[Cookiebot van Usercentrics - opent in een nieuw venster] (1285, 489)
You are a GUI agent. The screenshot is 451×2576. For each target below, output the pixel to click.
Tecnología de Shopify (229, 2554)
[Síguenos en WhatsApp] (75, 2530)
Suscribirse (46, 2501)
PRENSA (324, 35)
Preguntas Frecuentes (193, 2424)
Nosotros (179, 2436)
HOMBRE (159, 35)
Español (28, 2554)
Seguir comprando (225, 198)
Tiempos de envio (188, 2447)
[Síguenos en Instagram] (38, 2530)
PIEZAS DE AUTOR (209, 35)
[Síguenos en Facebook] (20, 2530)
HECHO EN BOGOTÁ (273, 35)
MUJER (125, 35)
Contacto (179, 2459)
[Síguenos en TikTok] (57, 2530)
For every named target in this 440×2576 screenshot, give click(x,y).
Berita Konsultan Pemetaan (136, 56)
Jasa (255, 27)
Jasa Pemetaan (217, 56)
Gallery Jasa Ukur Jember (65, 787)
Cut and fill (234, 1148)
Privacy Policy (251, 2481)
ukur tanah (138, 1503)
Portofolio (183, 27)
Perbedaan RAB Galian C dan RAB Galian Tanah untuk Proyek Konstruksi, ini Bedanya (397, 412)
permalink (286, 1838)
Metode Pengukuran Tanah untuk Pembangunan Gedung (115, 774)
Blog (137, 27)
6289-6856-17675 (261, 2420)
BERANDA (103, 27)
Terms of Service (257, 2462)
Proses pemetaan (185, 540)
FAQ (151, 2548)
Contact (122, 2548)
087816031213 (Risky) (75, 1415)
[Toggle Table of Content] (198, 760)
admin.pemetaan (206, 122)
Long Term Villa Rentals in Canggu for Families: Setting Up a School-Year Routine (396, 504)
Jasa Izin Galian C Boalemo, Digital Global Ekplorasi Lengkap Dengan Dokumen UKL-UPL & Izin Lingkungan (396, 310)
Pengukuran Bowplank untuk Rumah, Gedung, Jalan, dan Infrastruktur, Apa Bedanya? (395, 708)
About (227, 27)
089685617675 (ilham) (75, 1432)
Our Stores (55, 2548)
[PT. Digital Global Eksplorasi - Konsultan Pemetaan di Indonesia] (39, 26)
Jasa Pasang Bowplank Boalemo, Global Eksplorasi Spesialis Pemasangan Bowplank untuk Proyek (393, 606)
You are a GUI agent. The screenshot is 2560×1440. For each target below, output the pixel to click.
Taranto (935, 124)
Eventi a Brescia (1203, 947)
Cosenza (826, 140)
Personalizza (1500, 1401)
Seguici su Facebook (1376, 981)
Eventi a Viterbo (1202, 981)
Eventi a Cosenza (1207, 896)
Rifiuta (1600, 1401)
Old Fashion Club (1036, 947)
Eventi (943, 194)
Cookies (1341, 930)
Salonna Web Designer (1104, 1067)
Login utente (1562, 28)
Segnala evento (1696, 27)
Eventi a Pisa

──────────

§ **EXERCISE**
Please write out, exactly as they appear above, only the lines in the stretch from the line with "[Síguenos en TikTok] (57, 2530)" through the line with "ukur tanah (138, 1503)".

§ **RESULT**
[Síguenos en TikTok] (57, 2530)
For every named target in this 440×2576 screenshot, give click(x,y).
Berita Konsultan Pemetaan (136, 56)
Jasa (255, 27)
Jasa Pemetaan (217, 56)
Gallery Jasa Ukur Jember (65, 787)
Cut and fill (234, 1148)
Privacy Policy (251, 2481)
ukur tanah (138, 1503)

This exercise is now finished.